Reactions From Critics and Test-Prep Experts

The National Center for Fair and Open Testing has periodically criticized the existing MCAT.

Robert Schaeffer, public education director of the center, said that the MCAT has been viewed as encouraging "memorization and regurgitation" and is "better at identifying science nerds than candidates who would become capable physicians well-equipped to serve their patients." The changes being proposed appear to be "responding directly" to these critiques, he said.

Schaeffer said that the AAMC was correct to suggest that medical schools not place too much importance on minor differences in MCAT scores. And this is an area, he said, where execution of the ideas, not just saying the right things in a report, is key. "Even the most carefully designed test will still be problematic if its results are misused as the sole or primary factor to make decisions about applicants whose test scores differ by a point or two," he said.

Kaplan Test Prep issued a statement Thursday afternoon suggesting that undergraduates start planning for the changes now, even if they are several years away. Many of the additional skills the MCAT would test are commonly taught in psychology and sociology courses, the statement said, so undergraduates should keep that in mind.

Judene Wright, national content director for the MCAT for the Princeton Review, said that the changes largely made sense to her.
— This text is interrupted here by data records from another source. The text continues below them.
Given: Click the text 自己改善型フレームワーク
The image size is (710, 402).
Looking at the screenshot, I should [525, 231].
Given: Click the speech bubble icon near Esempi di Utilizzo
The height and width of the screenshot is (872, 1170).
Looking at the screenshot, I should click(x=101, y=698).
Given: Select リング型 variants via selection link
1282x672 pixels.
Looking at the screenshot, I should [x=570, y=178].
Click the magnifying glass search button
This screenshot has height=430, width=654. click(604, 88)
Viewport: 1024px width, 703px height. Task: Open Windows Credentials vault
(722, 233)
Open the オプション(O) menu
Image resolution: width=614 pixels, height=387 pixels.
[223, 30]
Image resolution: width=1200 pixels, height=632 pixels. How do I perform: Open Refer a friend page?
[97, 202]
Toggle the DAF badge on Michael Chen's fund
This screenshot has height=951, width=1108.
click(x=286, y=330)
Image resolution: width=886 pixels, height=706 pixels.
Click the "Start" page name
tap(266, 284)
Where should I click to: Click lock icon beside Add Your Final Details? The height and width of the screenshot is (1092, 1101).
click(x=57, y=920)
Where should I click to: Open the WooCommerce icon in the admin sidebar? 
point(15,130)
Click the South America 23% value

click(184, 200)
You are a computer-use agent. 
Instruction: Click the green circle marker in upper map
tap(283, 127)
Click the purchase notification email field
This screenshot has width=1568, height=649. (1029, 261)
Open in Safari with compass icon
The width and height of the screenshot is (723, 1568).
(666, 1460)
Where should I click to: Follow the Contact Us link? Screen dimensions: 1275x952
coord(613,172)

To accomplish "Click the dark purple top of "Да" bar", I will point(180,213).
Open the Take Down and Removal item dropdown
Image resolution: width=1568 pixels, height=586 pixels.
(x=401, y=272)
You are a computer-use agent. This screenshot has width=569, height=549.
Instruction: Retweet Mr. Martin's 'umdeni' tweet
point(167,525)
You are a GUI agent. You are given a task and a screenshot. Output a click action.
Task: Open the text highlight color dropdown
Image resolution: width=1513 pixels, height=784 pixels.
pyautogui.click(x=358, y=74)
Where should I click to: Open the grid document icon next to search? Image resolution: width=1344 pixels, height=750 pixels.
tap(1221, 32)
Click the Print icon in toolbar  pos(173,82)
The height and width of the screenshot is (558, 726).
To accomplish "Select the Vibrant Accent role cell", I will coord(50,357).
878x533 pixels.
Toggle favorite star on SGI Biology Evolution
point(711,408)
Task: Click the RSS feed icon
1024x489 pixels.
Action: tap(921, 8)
She predicted that they would result in "a better pool of applicants" for medical schools.

For medical school applicants, she said, there will be demands that they learn more than what has been considered the basic pre-med program. She also said that the committee was being honest about how the writing test wasn't being used. "We've been hearing that for years," she said.

The committee urged medical colleges to make test prep materials available at low cost, so that applicants will not be at a disadvantage if they can't hire tutors. Wright said she doubted those changes would have an impact on her business or that of her competitors.

She said that she regularly sees clients who studied on their own and scored at average levels, but want to enroll at a top medical school. She mentioned as typical a new student who scored 28 (combined) himself but wants to enroll at a medical school where the average is well into the 30s. Low-costs materials, she said, are unlikely to help such students achieve the changes in scores that they want.